══ Dataset extract
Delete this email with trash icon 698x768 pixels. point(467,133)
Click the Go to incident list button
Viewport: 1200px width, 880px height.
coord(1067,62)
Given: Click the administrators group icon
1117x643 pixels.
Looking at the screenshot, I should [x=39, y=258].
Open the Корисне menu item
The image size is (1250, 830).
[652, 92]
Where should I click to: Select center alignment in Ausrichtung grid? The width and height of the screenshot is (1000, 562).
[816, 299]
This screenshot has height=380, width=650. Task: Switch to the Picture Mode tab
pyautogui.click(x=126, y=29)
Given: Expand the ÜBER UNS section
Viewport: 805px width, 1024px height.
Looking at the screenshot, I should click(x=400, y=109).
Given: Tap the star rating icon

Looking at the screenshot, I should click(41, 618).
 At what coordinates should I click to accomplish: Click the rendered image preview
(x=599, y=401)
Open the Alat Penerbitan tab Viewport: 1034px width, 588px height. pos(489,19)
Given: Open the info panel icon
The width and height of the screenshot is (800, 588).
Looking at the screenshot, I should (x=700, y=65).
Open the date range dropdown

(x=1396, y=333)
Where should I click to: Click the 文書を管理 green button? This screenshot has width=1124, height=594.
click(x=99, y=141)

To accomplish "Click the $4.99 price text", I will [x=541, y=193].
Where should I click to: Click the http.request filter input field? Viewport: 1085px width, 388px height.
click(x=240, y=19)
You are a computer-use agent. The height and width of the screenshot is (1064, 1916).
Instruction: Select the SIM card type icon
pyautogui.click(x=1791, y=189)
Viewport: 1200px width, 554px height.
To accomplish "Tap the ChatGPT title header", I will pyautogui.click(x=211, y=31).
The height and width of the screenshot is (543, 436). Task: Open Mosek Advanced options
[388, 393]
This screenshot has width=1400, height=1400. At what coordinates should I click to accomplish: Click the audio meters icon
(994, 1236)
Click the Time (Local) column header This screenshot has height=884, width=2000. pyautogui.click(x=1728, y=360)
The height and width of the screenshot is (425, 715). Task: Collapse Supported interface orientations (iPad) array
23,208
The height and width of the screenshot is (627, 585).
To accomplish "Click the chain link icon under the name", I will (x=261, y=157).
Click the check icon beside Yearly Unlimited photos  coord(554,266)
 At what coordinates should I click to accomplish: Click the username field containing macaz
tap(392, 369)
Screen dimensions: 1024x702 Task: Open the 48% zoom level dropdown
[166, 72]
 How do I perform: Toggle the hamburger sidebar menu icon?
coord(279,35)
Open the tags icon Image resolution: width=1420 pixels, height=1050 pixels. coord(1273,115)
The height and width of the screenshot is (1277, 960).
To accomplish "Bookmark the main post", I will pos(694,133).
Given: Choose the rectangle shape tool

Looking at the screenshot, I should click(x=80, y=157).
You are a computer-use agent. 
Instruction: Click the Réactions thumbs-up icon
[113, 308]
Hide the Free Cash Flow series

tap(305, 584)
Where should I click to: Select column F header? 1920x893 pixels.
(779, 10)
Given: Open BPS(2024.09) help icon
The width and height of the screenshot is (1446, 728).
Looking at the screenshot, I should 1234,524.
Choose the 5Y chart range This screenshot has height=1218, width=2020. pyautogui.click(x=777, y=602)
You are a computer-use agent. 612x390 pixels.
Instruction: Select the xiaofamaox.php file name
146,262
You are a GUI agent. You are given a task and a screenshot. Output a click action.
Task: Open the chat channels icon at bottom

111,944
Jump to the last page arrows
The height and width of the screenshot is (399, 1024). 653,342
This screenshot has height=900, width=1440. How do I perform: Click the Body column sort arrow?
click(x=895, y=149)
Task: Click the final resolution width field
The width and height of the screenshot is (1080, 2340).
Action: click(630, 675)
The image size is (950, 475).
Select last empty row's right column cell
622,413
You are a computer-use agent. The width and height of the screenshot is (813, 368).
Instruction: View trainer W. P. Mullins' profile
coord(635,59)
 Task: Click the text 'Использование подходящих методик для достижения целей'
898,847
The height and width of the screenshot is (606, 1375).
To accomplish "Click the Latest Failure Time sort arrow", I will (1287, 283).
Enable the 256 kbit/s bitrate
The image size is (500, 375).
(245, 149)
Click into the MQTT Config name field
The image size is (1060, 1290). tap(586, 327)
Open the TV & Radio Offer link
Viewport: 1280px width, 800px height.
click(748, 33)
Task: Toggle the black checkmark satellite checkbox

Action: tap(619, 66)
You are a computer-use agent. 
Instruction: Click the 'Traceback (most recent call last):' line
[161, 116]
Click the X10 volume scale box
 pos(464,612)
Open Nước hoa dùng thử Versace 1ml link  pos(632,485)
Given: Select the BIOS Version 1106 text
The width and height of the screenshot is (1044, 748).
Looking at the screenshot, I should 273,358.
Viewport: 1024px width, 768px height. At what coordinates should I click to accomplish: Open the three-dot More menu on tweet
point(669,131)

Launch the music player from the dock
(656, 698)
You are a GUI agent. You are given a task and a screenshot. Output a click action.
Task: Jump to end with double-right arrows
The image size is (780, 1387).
════
Restate the whole set of entries exactly.

Delete this email with trash icon 698x768 pixels. point(467,133)
Click the Go to incident list button
Viewport: 1200px width, 880px height.
coord(1067,62)
Given: Click the administrators group icon
1117x643 pixels.
Looking at the screenshot, I should [x=39, y=258].
Open the Корисне menu item
The image size is (1250, 830).
[652, 92]
Where should I click to: Select center alignment in Ausrichtung grid? The width and height of the screenshot is (1000, 562).
[816, 299]
This screenshot has height=380, width=650. Task: Switch to the Picture Mode tab
pyautogui.click(x=126, y=29)
Given: Expand the ÜBER UNS section
Viewport: 805px width, 1024px height.
Looking at the screenshot, I should click(x=400, y=109).
Given: Tap the star rating icon

Looking at the screenshot, I should click(41, 618).
 At what coordinates should I click to accomplish: Click the rendered image preview
(x=599, y=401)
Open the Alat Penerbitan tab Viewport: 1034px width, 588px height. pos(489,19)
Given: Open the info panel icon
The width and height of the screenshot is (800, 588).
Looking at the screenshot, I should (x=700, y=65).
Open the date range dropdown

(x=1396, y=333)
Where should I click to: Click the 文書を管理 green button? This screenshot has width=1124, height=594.
click(x=99, y=141)

To accomplish "Click the $4.99 price text", I will [x=541, y=193].
Where should I click to: Click the http.request filter input field? Viewport: 1085px width, 388px height.
click(x=240, y=19)
You are a computer-use agent. The height and width of the screenshot is (1064, 1916).
Instruction: Select the SIM card type icon
pyautogui.click(x=1791, y=189)
Viewport: 1200px width, 554px height.
To accomplish "Tap the ChatGPT title header", I will pyautogui.click(x=211, y=31).
The height and width of the screenshot is (543, 436). Task: Open Mosek Advanced options
[388, 393]
This screenshot has width=1400, height=1400. At what coordinates should I click to accomplish: Click the audio meters icon
(994, 1236)
Click the Time (Local) column header This screenshot has height=884, width=2000. pyautogui.click(x=1728, y=360)
The height and width of the screenshot is (425, 715). Task: Collapse Supported interface orientations (iPad) array
23,208
The height and width of the screenshot is (627, 585).
To accomplish "Click the chain link icon under the name", I will (x=261, y=157).
Click the check icon beside Yearly Unlimited photos  coord(554,266)
 At what coordinates should I click to accomplish: Click the username field containing macaz
tap(392, 369)
Screen dimensions: 1024x702 Task: Open the 48% zoom level dropdown
[166, 72]
 How do I perform: Toggle the hamburger sidebar menu icon?
coord(279,35)
Open the tags icon Image resolution: width=1420 pixels, height=1050 pixels. coord(1273,115)
The height and width of the screenshot is (1277, 960).
To accomplish "Bookmark the main post", I will pos(694,133).
Given: Choose the rectangle shape tool

Looking at the screenshot, I should click(x=80, y=157).
You are a computer-use agent. 
Instruction: Click the Réactions thumbs-up icon
[113, 308]
Hide the Free Cash Flow series

tap(305, 584)
Where should I click to: Select column F header? 1920x893 pixels.
(779, 10)
Given: Open BPS(2024.09) help icon
The width and height of the screenshot is (1446, 728).
Looking at the screenshot, I should 1234,524.
Choose the 5Y chart range This screenshot has height=1218, width=2020. pyautogui.click(x=777, y=602)
You are a computer-use agent. 612x390 pixels.
Instruction: Select the xiaofamaox.php file name
146,262
You are a GUI agent. You are given a task and a screenshot. Output a click action.
Task: Open the chat channels icon at bottom

111,944
Jump to the last page arrows
The height and width of the screenshot is (399, 1024). 653,342
This screenshot has height=900, width=1440. How do I perform: Click the Body column sort arrow?
click(x=895, y=149)
Task: Click the final resolution width field
The width and height of the screenshot is (1080, 2340).
Action: click(630, 675)
The image size is (950, 475).
Select last empty row's right column cell
622,413
You are a computer-use agent. The width and height of the screenshot is (813, 368).
Instruction: View trainer W. P. Mullins' profile
coord(635,59)
 Task: Click the text 'Использование подходящих методик для достижения целей'
898,847
The height and width of the screenshot is (606, 1375).
To accomplish "Click the Latest Failure Time sort arrow", I will (1287, 283).
Enable the 256 kbit/s bitrate
The image size is (500, 375).
(245, 149)
Click into the MQTT Config name field
The image size is (1060, 1290). tap(586, 327)
Open the TV & Radio Offer link
Viewport: 1280px width, 800px height.
click(748, 33)
Task: Toggle the black checkmark satellite checkbox

Action: tap(619, 66)
You are a computer-use agent. 
Instruction: Click the 'Traceback (most recent call last):' line
[161, 116]
Click the X10 volume scale box
 pos(464,612)
Open Nước hoa dùng thử Versace 1ml link  pos(632,485)
Given: Select the BIOS Version 1106 text
The width and height of the screenshot is (1044, 748).
Looking at the screenshot, I should 273,358.
Viewport: 1024px width, 768px height. At what coordinates should I click to accomplish: Open the three-dot More menu on tweet
point(669,131)

Launch the music player from the dock
(656, 698)
You are a GUI agent. You are given a task and a screenshot. Output a click action.
Task: Jump to end with double-right arrows
The image size is (780, 1387).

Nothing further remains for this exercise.